**Directions for this task:** The entries below contain a line with "Image resolution: width=768, height=1097." and a line with "Milk Treatment Unit (84, 902)". Quote exactly those two lines and all lines between them.

**Provided information:**
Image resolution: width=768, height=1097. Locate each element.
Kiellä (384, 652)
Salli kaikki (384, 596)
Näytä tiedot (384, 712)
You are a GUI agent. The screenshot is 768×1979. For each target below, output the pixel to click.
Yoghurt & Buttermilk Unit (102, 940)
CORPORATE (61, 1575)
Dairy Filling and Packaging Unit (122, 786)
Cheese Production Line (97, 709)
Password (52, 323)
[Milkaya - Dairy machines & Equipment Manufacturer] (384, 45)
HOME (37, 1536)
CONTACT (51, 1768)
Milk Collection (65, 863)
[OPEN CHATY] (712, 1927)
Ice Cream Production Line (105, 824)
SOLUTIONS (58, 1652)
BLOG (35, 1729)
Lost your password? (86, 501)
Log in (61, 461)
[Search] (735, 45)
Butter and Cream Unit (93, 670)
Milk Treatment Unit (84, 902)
* * *
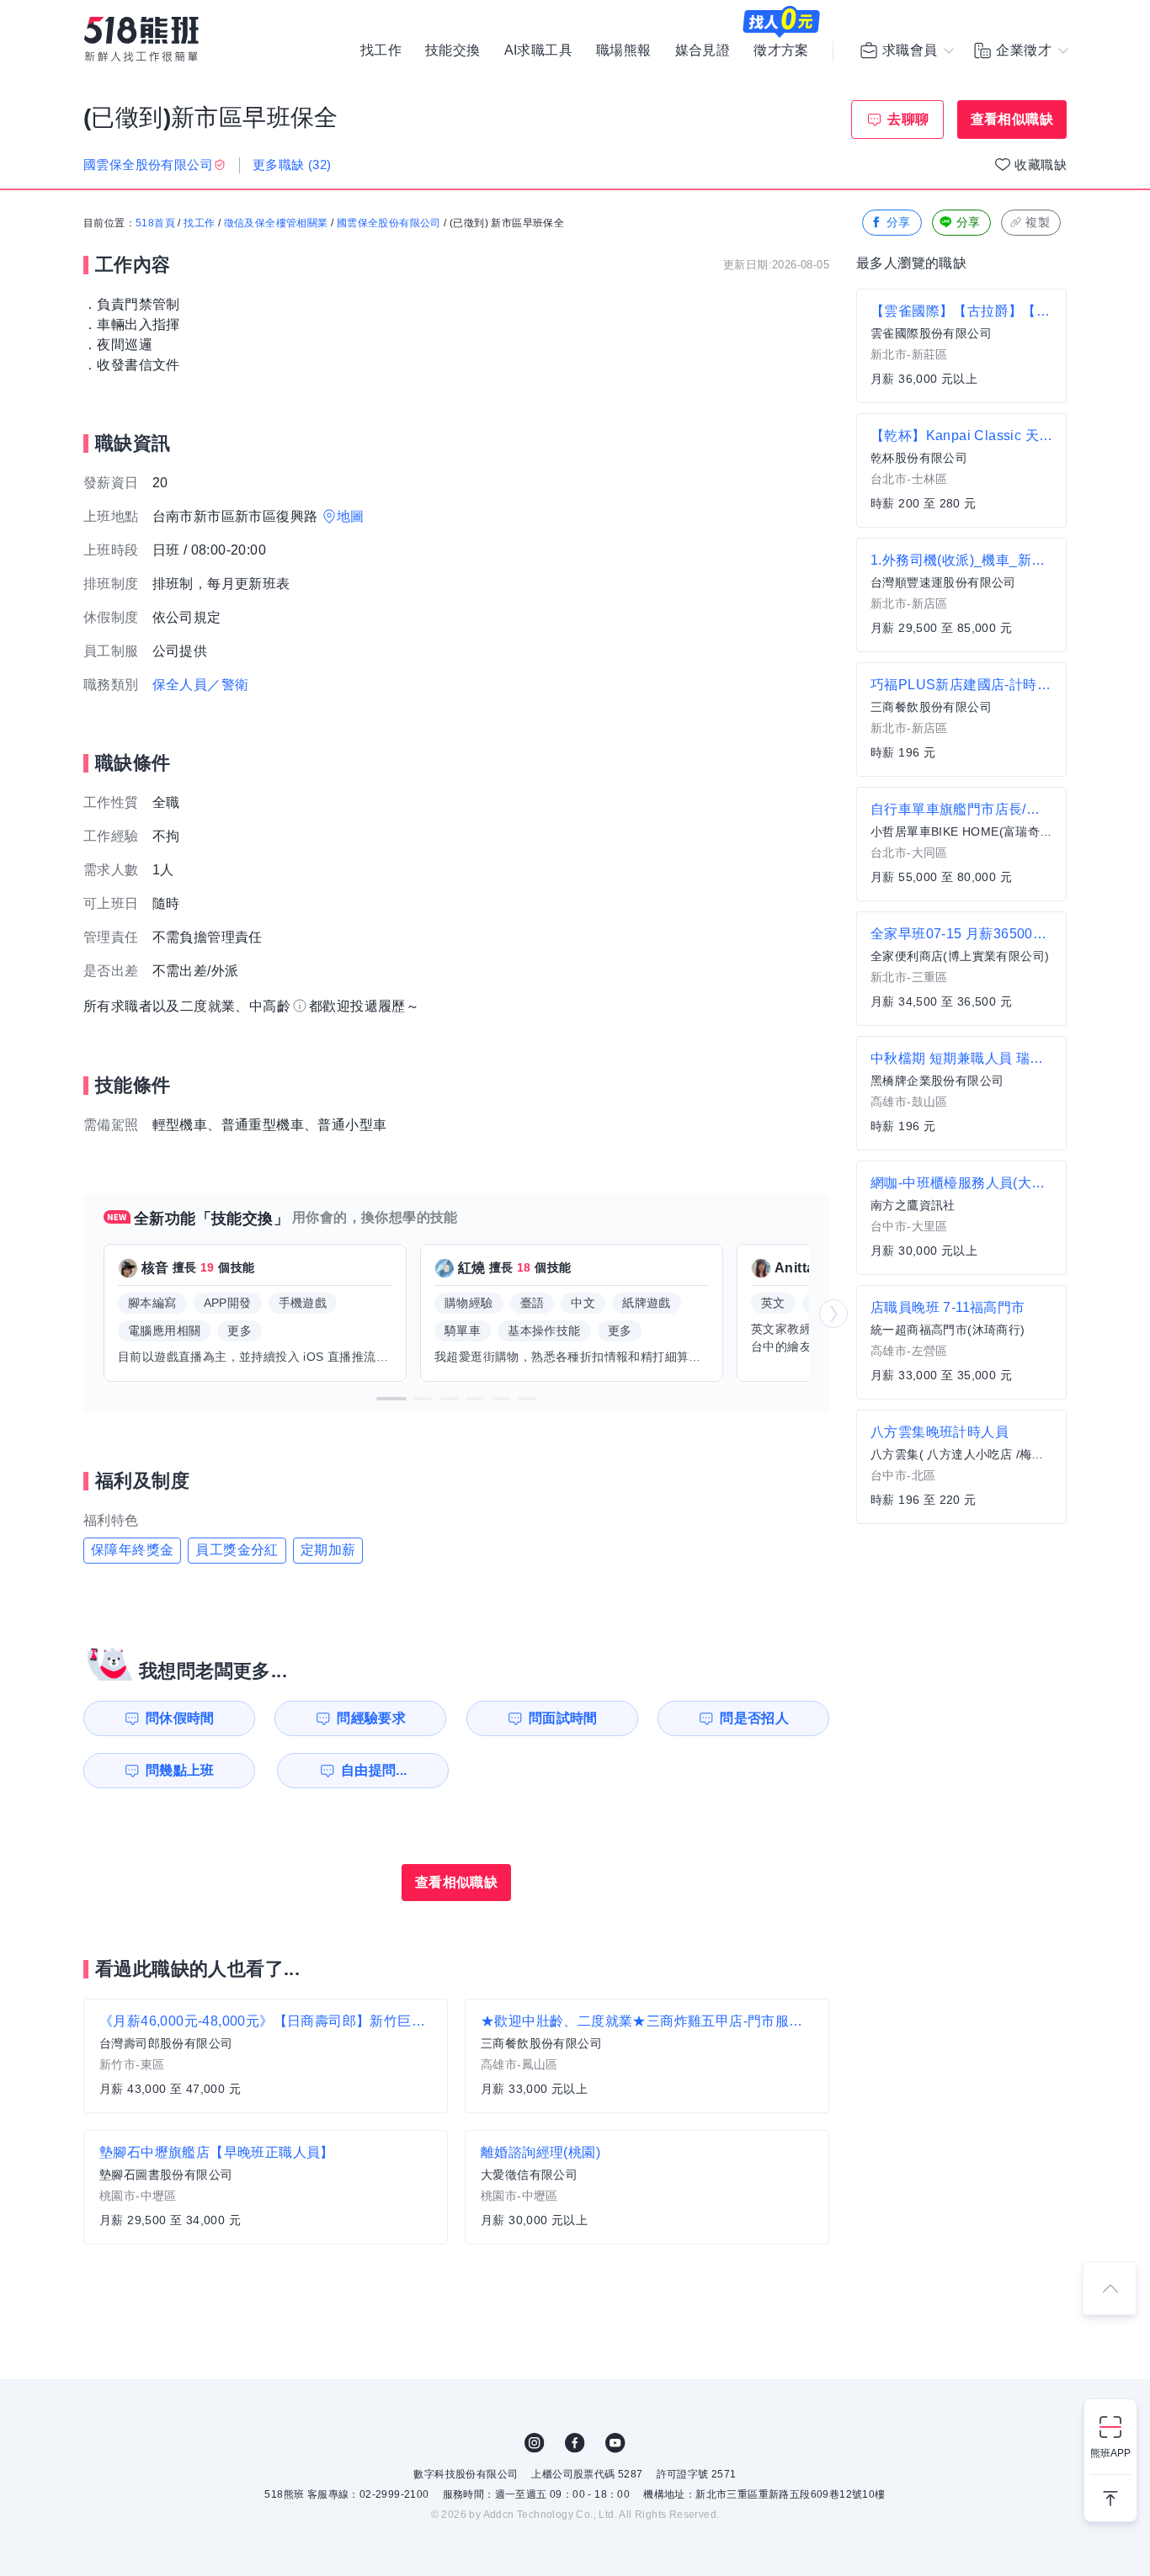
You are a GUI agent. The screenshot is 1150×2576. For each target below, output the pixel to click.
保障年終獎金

**Task solution:**
Image resolution: width=768, height=1097. Locate each element.
Kiellä (384, 652)
Salli kaikki (384, 596)
Näytä tiedot (384, 712)
You are a GUI agent. The screenshot is 768×1979. For each target below, output the pixel to click.
Yoghurt & Buttermilk Unit (102, 940)
CORPORATE (61, 1575)
Dairy Filling and Packaging Unit (122, 786)
Cheese Production Line (97, 709)
Password (52, 323)
[Milkaya - Dairy machines & Equipment Manufacturer] (384, 45)
HOME (37, 1536)
CONTACT (51, 1768)
Milk Collection (65, 863)
[OPEN CHATY] (712, 1927)
Ice Cream Production Line (105, 824)
SOLUTIONS (58, 1652)
BLOG (35, 1729)
Lost your password? (86, 501)
Log in (61, 461)
[Search] (735, 45)
Butter and Cream Unit (93, 670)
Milk Treatment Unit (84, 902)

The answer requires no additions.